NOTE. See Dudley v. Hayward, ante, 543.
Removal of Causes—State Laws Enforced.
OUACHITA COUNTY v. WOLCOTT. Error to the circuit court of the eastern district of Arkansas. This case was brought up on a certificate of division between the judges of the circuit court of the eastern district of Arkansas. The circuit judge, from the facts of the case, was of opinion that as plaintiff was a citizen of another state, and had brought the present suit before the time limited for bringing in county warrants for cancellation under the order of the county court, they were not barred under the statute; while the district judge was of opinion that because of the failure to comply with that order the suit could not be maintained. The case was decided in the supreme court of the United States in the October term, 1880. Mr. Justice Miller delivered the opinion of the court reversing the judgment of the circuit court. The statute of the state of Arkansas of January 6, 1857, authorizing the county court to make an order calling in for cancellation certain county warrants, and barring all which are not brought in by a certain date, is a valid law, as it merely intended to expedite and make safe the keeping of the county warrants, and did not intend, by giving the county court authority to make such an order, to deprive the federal court of its jurisdiction, and such order is valid and binding on the plaintiff in this case, even in a suit in the federal court after removal of the cause.
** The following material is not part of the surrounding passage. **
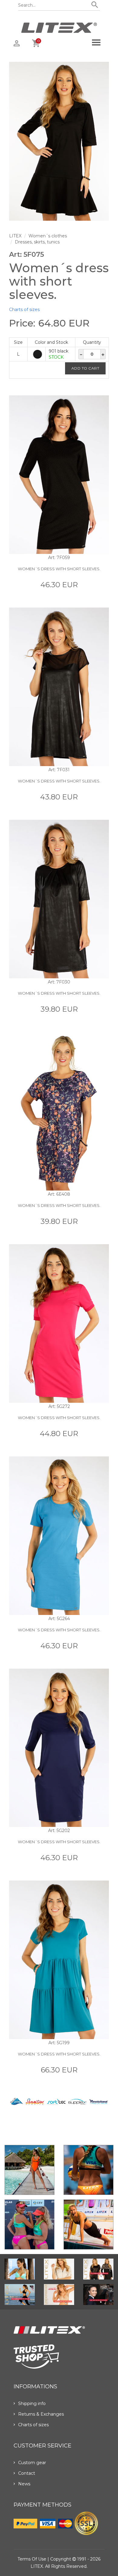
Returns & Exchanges (41, 2414)
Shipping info (32, 2403)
F. W. Compton and A. H. Garland, for plaintiff in error.
U. M. Rose, for defendant in error.
NOTE. See Sonstiby v. Keeley, ante, p. 578, and note.
Contract—Vitiated by Fraud.
WARDELL v. UNION PAC. R. CO. Appeal from the circuit court of the United States for the district of Nebraska. This case was decided at the October term, 1880, by the supreme court of the United States. Mr. Justice Field delivered the opinion of the court affirming the decree of the circuit court. Arrangements entered into by the directions of a corporation to secure 624 an undue advantage to themselves, at its expense, by the formation of a new company, as an auxiliary to the original one, with the understanding that they, or some of them, are to take stock in it, and then that valuable contracts are to be given to it, on the profits of which they, as stockholders of such new company, are to share, are so many unlawful devices to enrich themselves to the detriment of the stockholders and creditors of the original company, and will be condemned whenever brought before the courts for consideration. In such case a complainant can derive no benefit from the contract thus tainted, made with the original company, and afterwards assigned to the new corporation.
James M. Woolworth and James O. Broadhead, for appellant.
A. J. Poppleton, for appellees.
The cases cited in the opinion were: Great Luxembourg Co. v. Magnay, 25 Beav. 586; Benson v. Heathorn, 1 Younge & Coll. 326; Flint & Pere Marquette R. Co. v. Dewey, 14 Mich, 477; European & N. A. R. Co. v. Poer, 59 Me, 277; Drury v. Cross, 7 Wall. 299.
Construction of State Statutes—Rule of Decision.
MOORES v. CITIZENS' NAT. BANK. 14 Cent. L. J. 228. This was a case taken up on error to the circuit court of the United States for the southern district of Ohio, and decided in the supreme court of the United States on March 6, 1882. Mr. Justice Gray delivered the opinion of the court reversing the judgment of the court below. The construction given to the statute of limitations of a state by the highest court of such state is binding upon the federal courts, and the sustaining of a demurrer to plaintiff's reply, raising an issue which had been adjudicated by the state supreme court, and contrary to such adjudication, was prejudicial to the plaintiff, and requires the reversal of final judgment rendered in favor of defendant.
The cases cited in the opinion were: Ong v. Sumner, 1 Cin. Sup. Ct. 124; Lawrence R. R. v. Cobb, 35 Ohio St. 94; Tioga Railroad Co. v. Blossburg & C. R. Co. 20 Wall. 137; Kibbe v. Ditto, 93 U. S. 674; Fairfield v. Gallatin Co. 100 U. S. 47, to the points of limitations and binding effect of the decisions of the state supreme court; and Deery v. Cray, 5 Wall. 795; Knox Co. Bank v. Llyod, 18 Ohio, 353; Bank v. Lanier, 11 Wall. 369; Telegraph Co. v. Davenport, 97 U. S. 369, to the point that the ruling was prejudicial.